Cuando alguna se sentía decaída, siempre había otra dispuesta a levantarle el ánimo: hablándole, haciéndola reír o contándole un chiste. Era nuestra forma de cuidarnos y sostenernos emocionalmente para seguir adelante.

– Aparte de brindar atención médica, ¿qué otras responsabilidades tenían?

– Nuestros jefes se aseguraban de asignarnos tareas para mantenernos activas y enfocadas. Podía ser preparar material médico, armar equipos que se enviaban a las islas u organizar bultos con medicación, alimentos y ropa.

Todo eso se cargaba en los Hércules, que luego partían rumbo a Malvinas. Los Hércules descendían en un único punto, dejaban rápidamente la carga, subían a los heridos y regresaban a Comodoro. Ese proceso no duraba más de 20 minutos: era una operación ágil, coordinada y constante.

– Tras finalizar el conflicto bélico, ¿cómo fue el proceso de reconocimiento como veterana de guerra para vos y tus compañeras?

– En una de esas misiones logró cruzar una sola compañera, Liliana Colino. Aquel vuelo tuvo muchas complicaciones: al regresar, el piloto debió hacer un vuelo rasante para evitar ser detectado por radares enemigos, lo que retrasó su llegada. A raíz de eso, se prohibió el cruce de enfermeras femeninas a las islas.

Por ese hecho, Liliana fue la única que recibió el reconocimiento como veterana de guerra; para 1985 ya percibía el beneficio. El resto de nosotras quedó excluida. Con el tiempo hubo otros casos que lograron reconocimiento: dos compañeras, Alicia Reynoso y Estela Morales, ganaron un juicio en 2022 y pudieron ser reconocidas.

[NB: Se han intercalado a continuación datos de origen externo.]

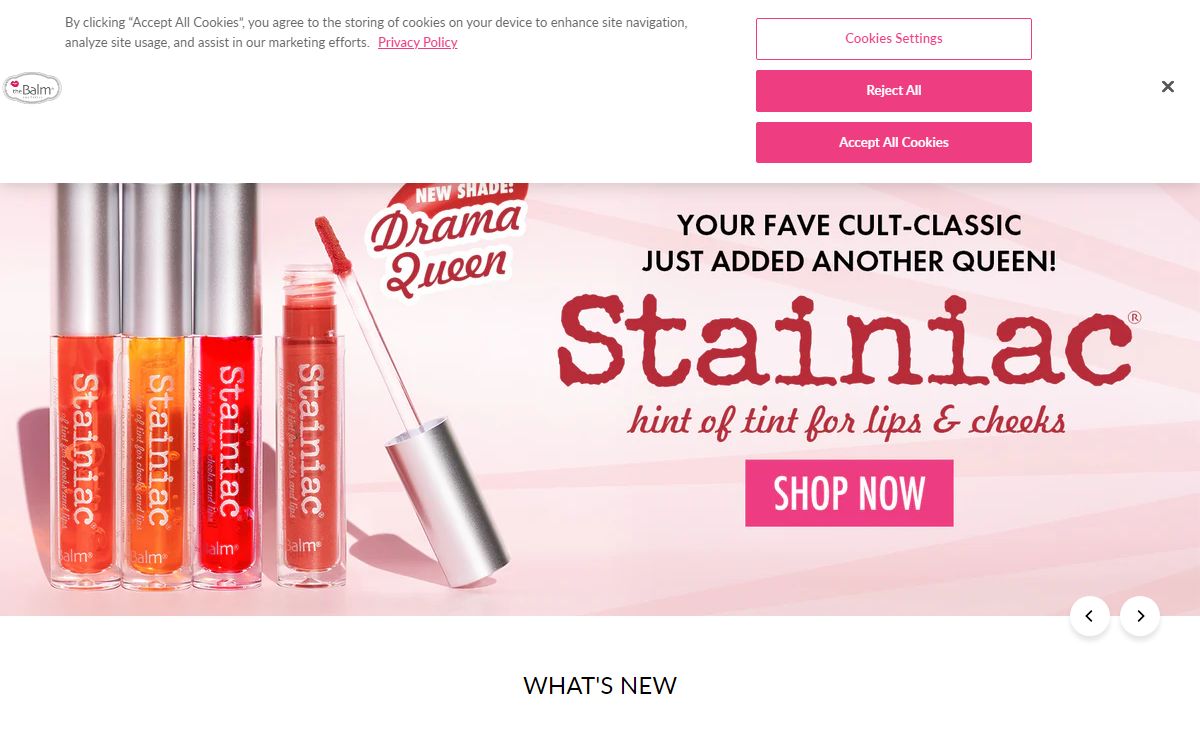Dismiss cookie banner with X icon
This screenshot has height=740, width=1200.
pyautogui.click(x=1167, y=87)
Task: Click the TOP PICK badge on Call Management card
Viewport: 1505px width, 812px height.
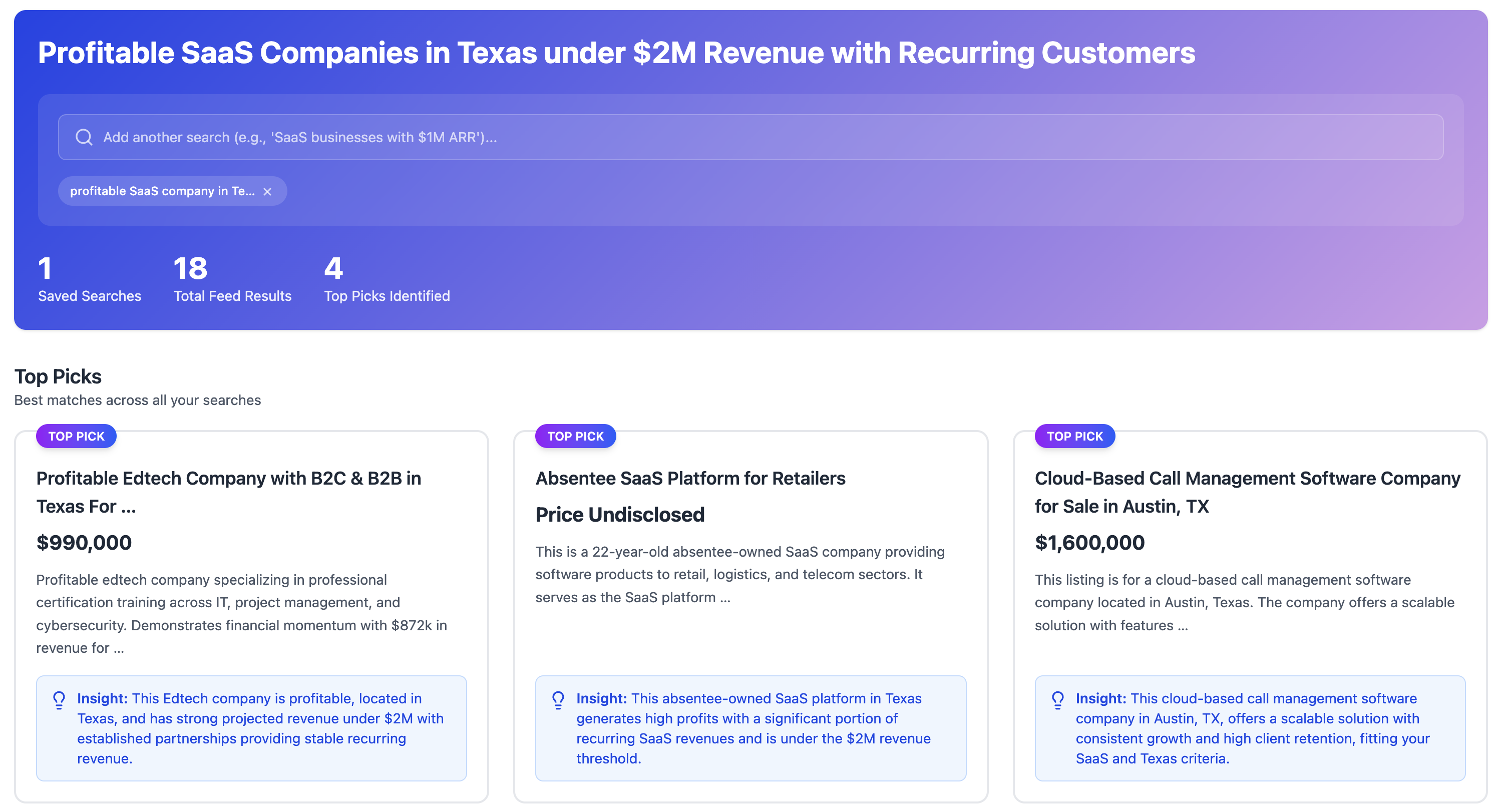Action: pyautogui.click(x=1074, y=437)
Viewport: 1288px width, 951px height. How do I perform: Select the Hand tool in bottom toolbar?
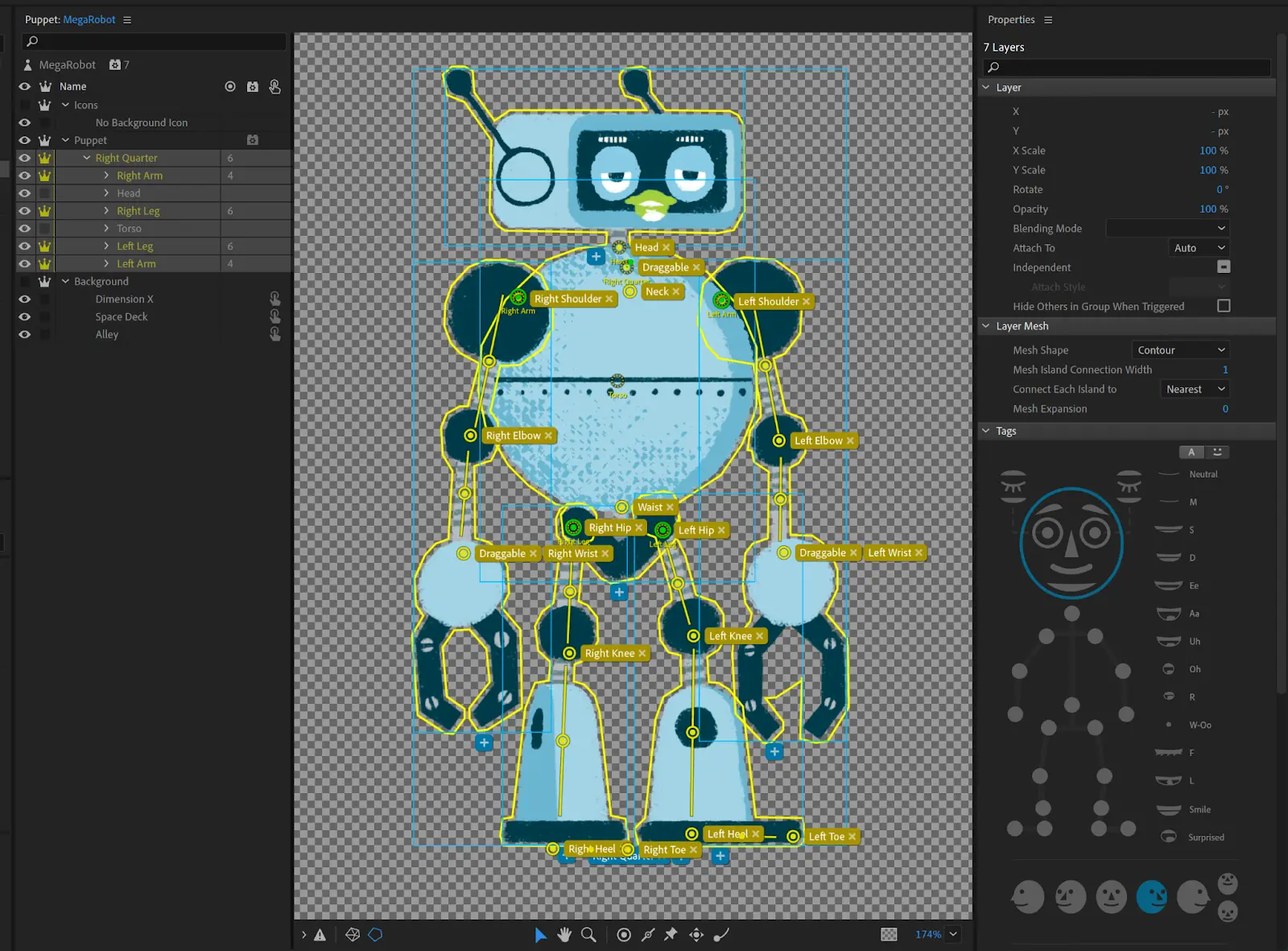pyautogui.click(x=564, y=934)
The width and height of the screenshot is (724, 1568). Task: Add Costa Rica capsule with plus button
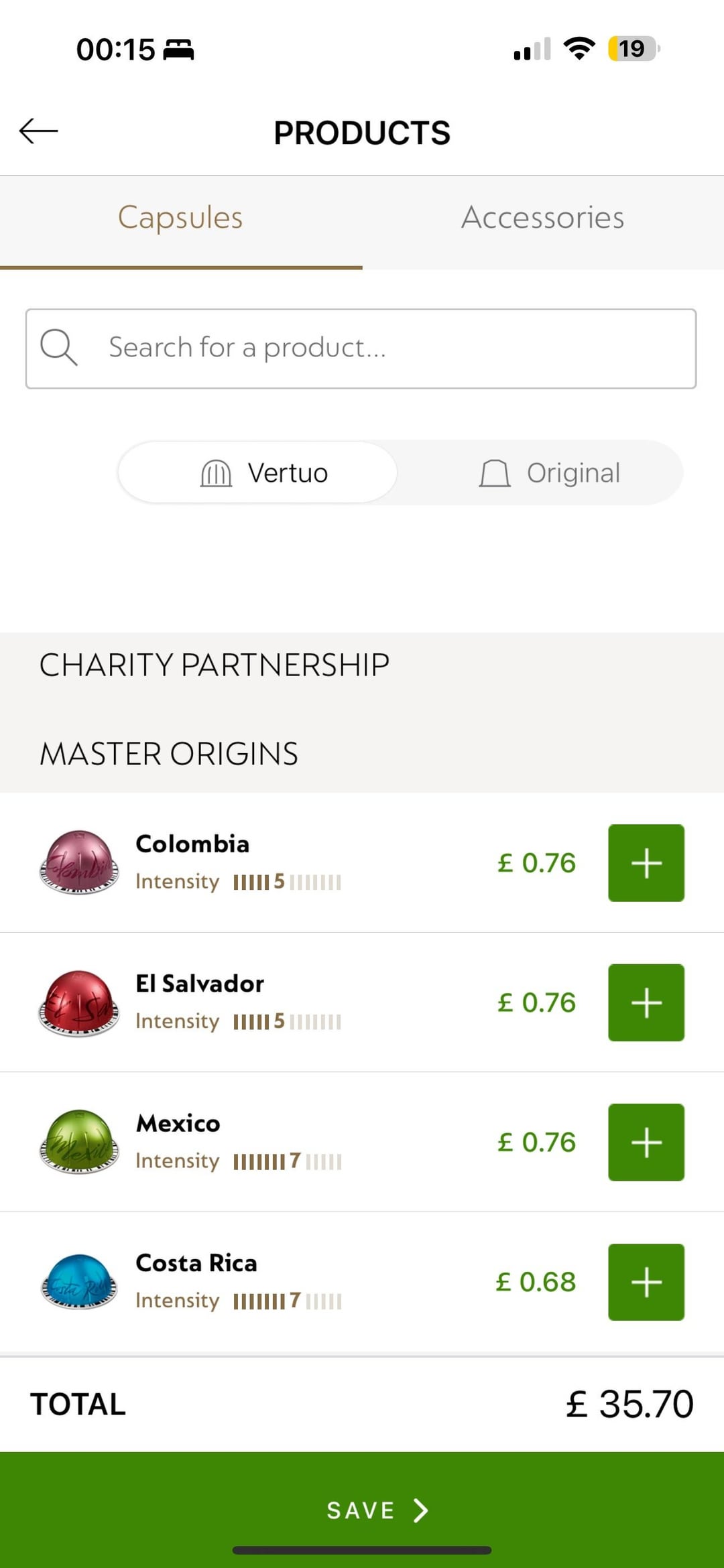pyautogui.click(x=646, y=1282)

Gisela Basle, que falleció en Alemania, recibió la veteranía recién después de su muerte, pero ya no tenía hijos ni esposo que pudieran recibir el beneficio. En cambio, Mirta Rodríguez, que falleció en Córdoba, nunca fue reconocida.

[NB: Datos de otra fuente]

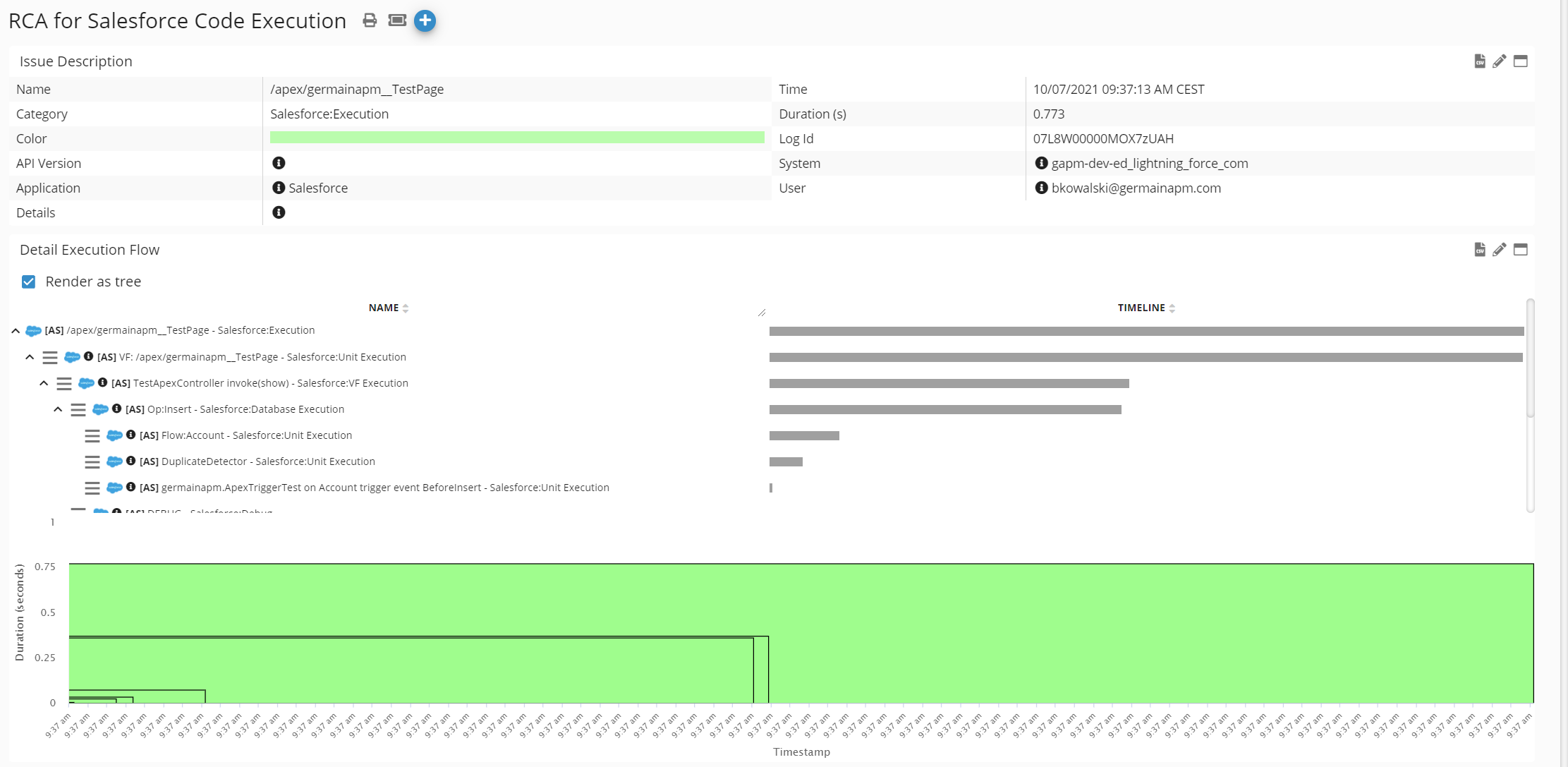The image size is (1568, 767).
Task: Export Detail Execution Flow as CSV
Action: (1480, 250)
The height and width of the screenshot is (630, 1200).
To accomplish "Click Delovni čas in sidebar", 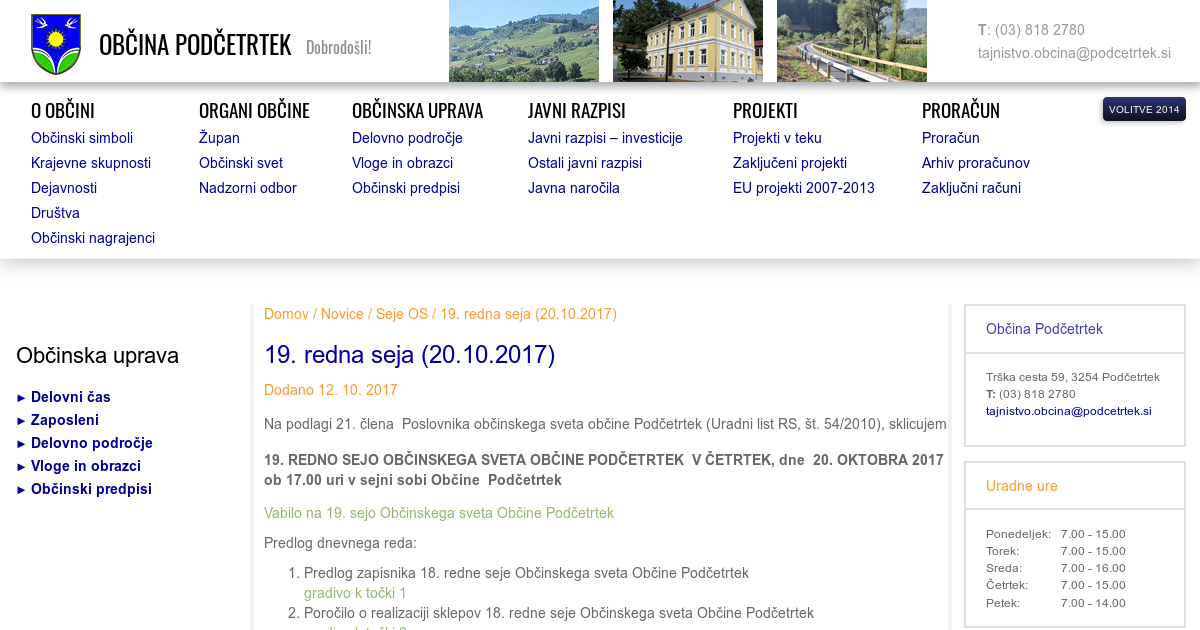I will pos(70,397).
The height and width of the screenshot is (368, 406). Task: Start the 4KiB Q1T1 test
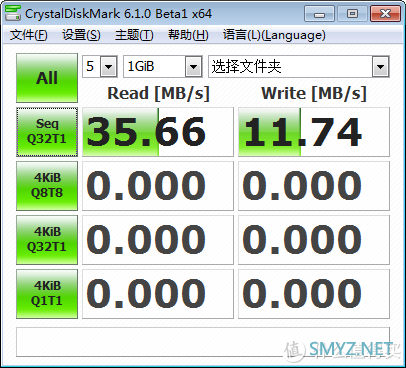coord(47,294)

– ¿Cómo fue para vos enfrentarte a comentarios que deslegitimaban tu labor?

– Muchas veces nos dijeron que no debíamos contar que habíamos estado en las islas. Nos minimizaban, diciendo que lo único que hacíamos era salir del hospital a comprar cigarrillos —yo jamás fumé—. También nos decían que no sabíamos lo que era sentir el repiqueteo de las balas o el olor a sangre.

Esas cosas, sin embargo, las viví. Y no fue en las islas: fue aquí, en Córdoba. Cuando me dijeron eso, no aguanté más. Me levanté y me fui. Me dolió profundamente. No podía entender cómo alguien podía decirme algo así.

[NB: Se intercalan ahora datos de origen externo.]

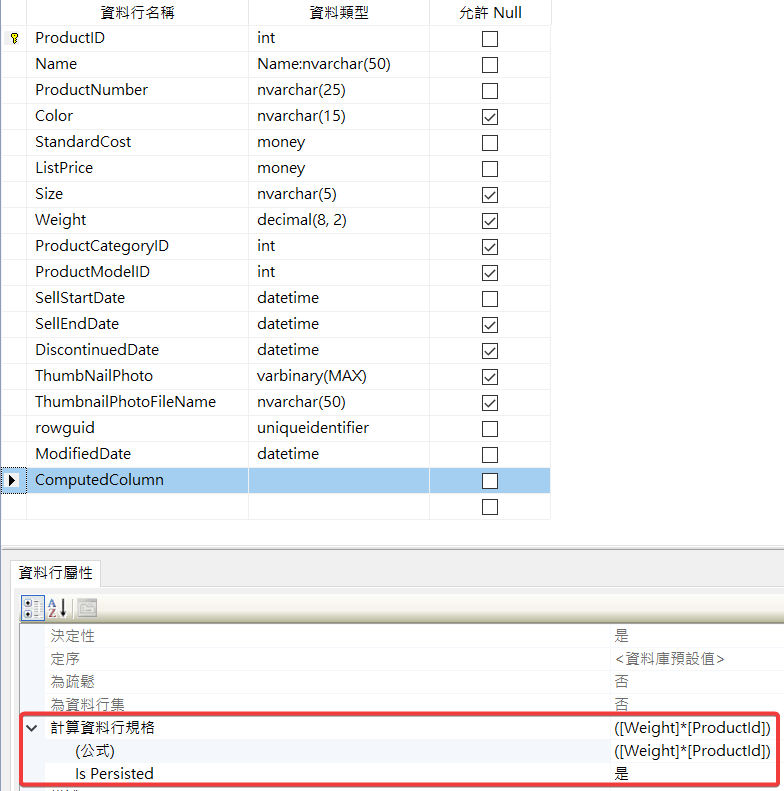Collapse the 計算資料行規格 property group
The image size is (784, 791).
(31, 729)
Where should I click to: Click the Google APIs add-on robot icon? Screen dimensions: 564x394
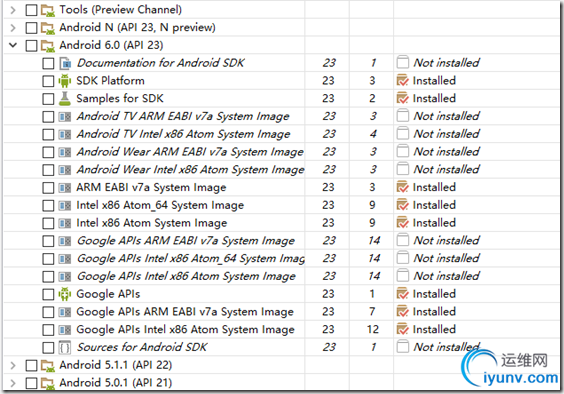(65, 294)
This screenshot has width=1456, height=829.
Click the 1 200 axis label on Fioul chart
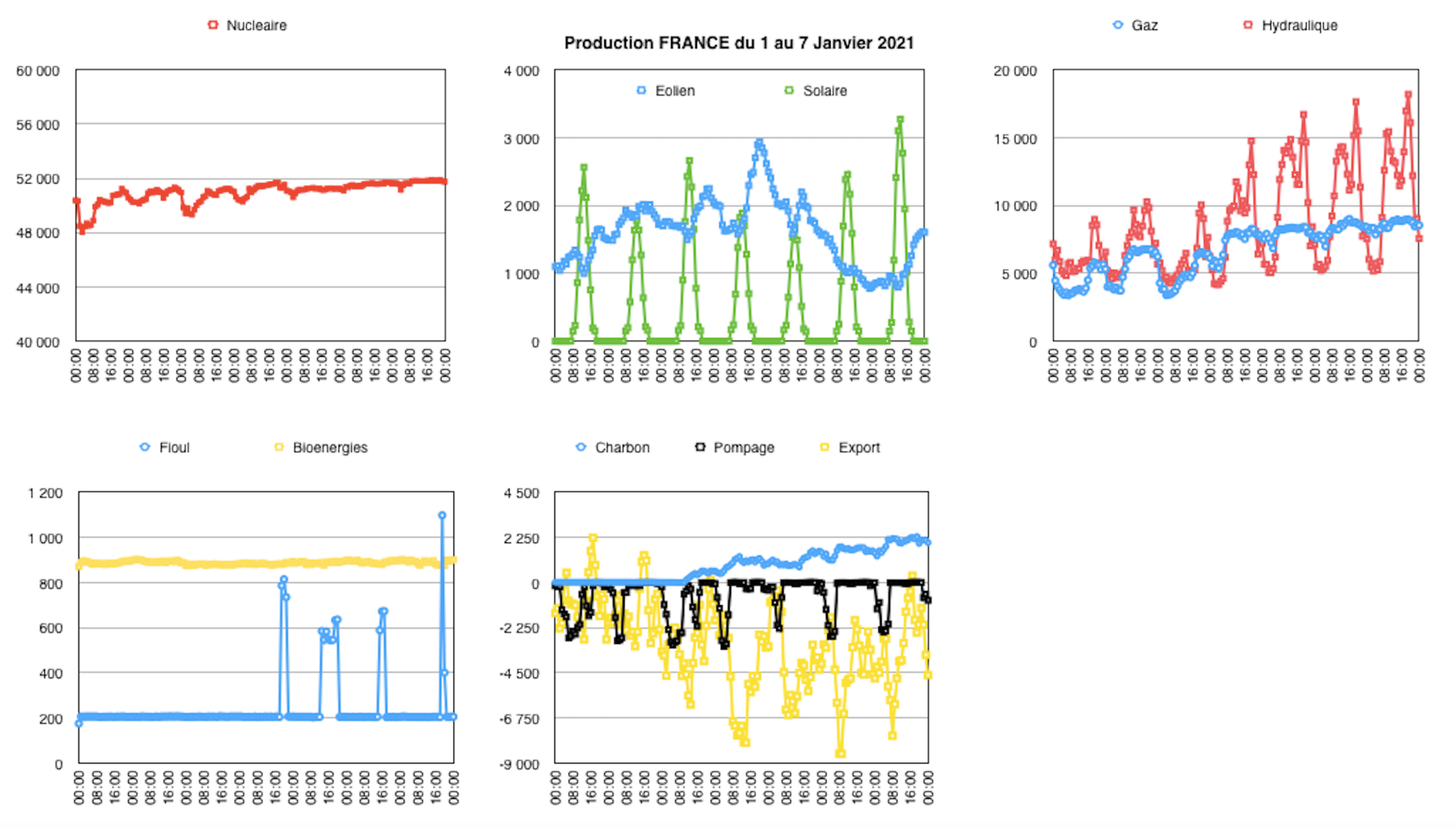(45, 493)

– ¿Qué significa hoy para vos haber sido parte de esa historia?

– Significa haber cumplido con mi juramento: servir a mi patria y cuidar a mis camaradas. La guerra me marcó para siempre, pero también me enseñó el valor de la vida, del compañerismo y del amor por el otro.
Hoy estoy jubilada, pero sigo siendo enfermera, sigo siendo soldado. Porque el amor por la patria no se jubila.

Enfermera durante el conflicto del Atlántico Sur y, aunque no cruzó a las islas, vivió el dolor, el caos y la entrega desde el hospital reubicable en Comodoro Rivadavia. Junto a sus compañeras, enfrentó el silencio, la desvalorización y el olvido.